Judicial head explains 'shoot to kill' comments
28 July 2005, MADRID – The head of Spain's judiciary was forced to explain himself after comments backing the UK 'shoot to kill' policy landed him in hot water.
28 July 2005
MADRID – The head of Spain's judiciary was forced to explain himself after comments backing the UK 'shoot to kill' policy landed him in hot water.
On Wednesday, it was reported that the political groups that criticised Francisco José Herando's comments were only partially satisfied with his latest explanation.
Hernando, who heads the General Council of the Judiciary (CGPJ), said late on Tuesday his comments made the previous day at a university summer school – and widely reported in the Spanish media - had been misunderstood.
His words "haven't been adequately understood or perhaps they weren't expressed clearly," he said in a statement.
"I want to express my opposition to the use of whatever methods in the fight against terrorism which don't correspond to the constitutional order."
He went on to back "correct judicial, legal, control, precisely so that this terrorism cannot reach its main goal: the suffocation of democracy".

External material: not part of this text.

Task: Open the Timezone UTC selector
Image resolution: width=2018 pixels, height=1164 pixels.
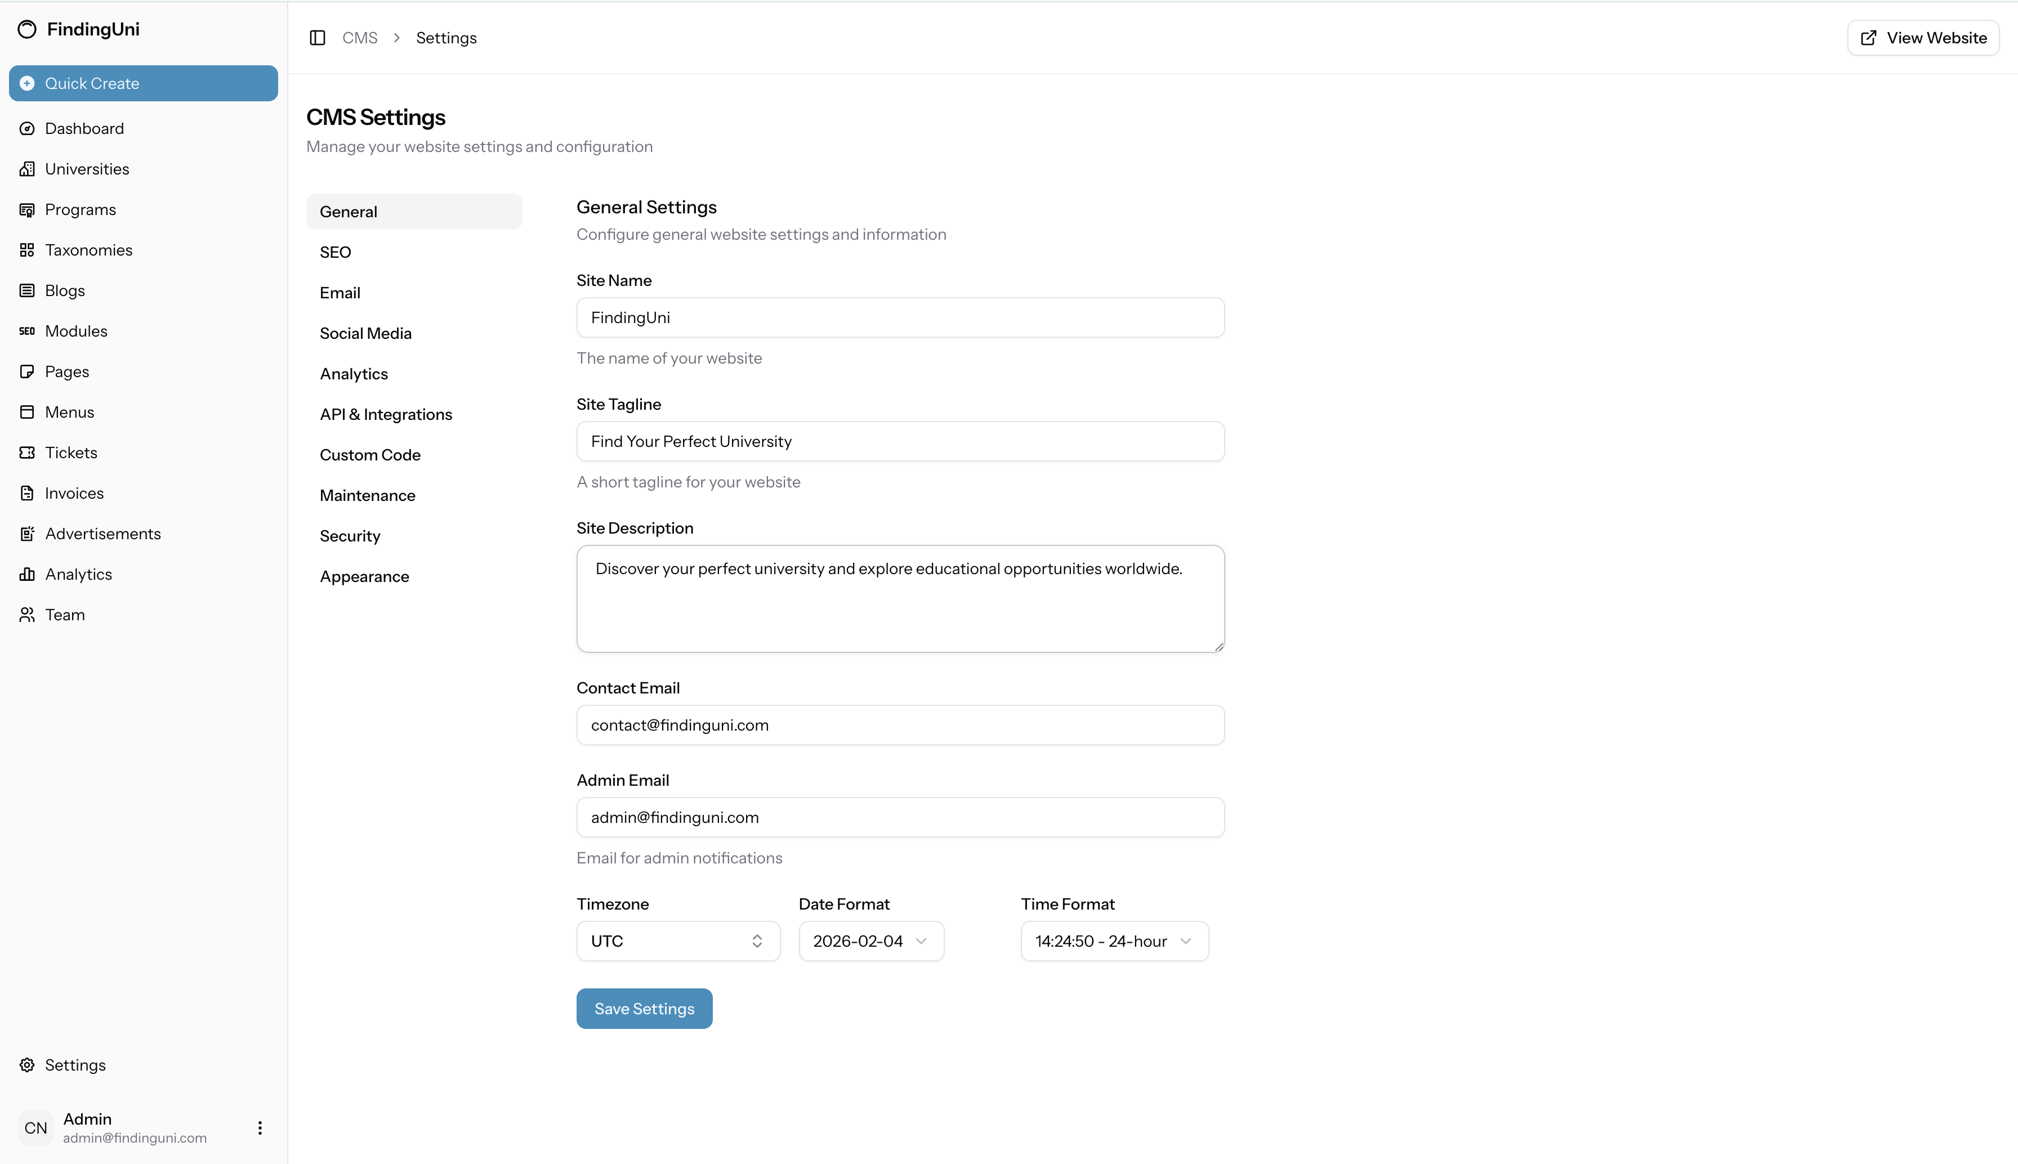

Hernando released his statement after a meeting of CGPJ in which several members called for him to give a public clarification of his views.
On Monday, Hernando had said he considered Scotland Yard's preparation to shoot some terrorist suspects in some circumstances acceptable, given the extreme situations which arise in wars.

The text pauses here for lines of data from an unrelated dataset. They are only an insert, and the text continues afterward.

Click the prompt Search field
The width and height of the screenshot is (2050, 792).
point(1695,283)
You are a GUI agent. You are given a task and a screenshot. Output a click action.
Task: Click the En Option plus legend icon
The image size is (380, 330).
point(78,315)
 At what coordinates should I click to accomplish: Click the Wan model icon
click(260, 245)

"We are facing World War Three, which is the war against terrorism," he said. "I am naturally against the death penalty. However, when the risk you are trying to avoid is great or could produce the deaths of innocent people, it seems appropriate to avoid that risk."
The comments were criticised by president José Luis Rodríguez Zapatero, on his visit to London, as well as by socialists, nationalist groups and judicial organisations.
On Thursday, spokespeople for the PSOE, IU and CiU said they accepted two out of the five points in Hernando's latest statement. To a great extent, while seeking to placate his critics, Hernando reiterated his previous comments.
"In fact, we are facing an exceptional situation, throughout the world, where states are facing terrorist acts of the greatest criminal power," he stated.
"That situation adds complicated factors for political action," he said. "In fractions of a second, police officers have to evaluate the apparent presence of that high risk and protect citizens, their own life and, at the same time, guarantee the rights of the suspected criminal."
He believed there are "states of necessity" which "arise with regularity, but which are now presenting themselves in the crudest and most extreme way."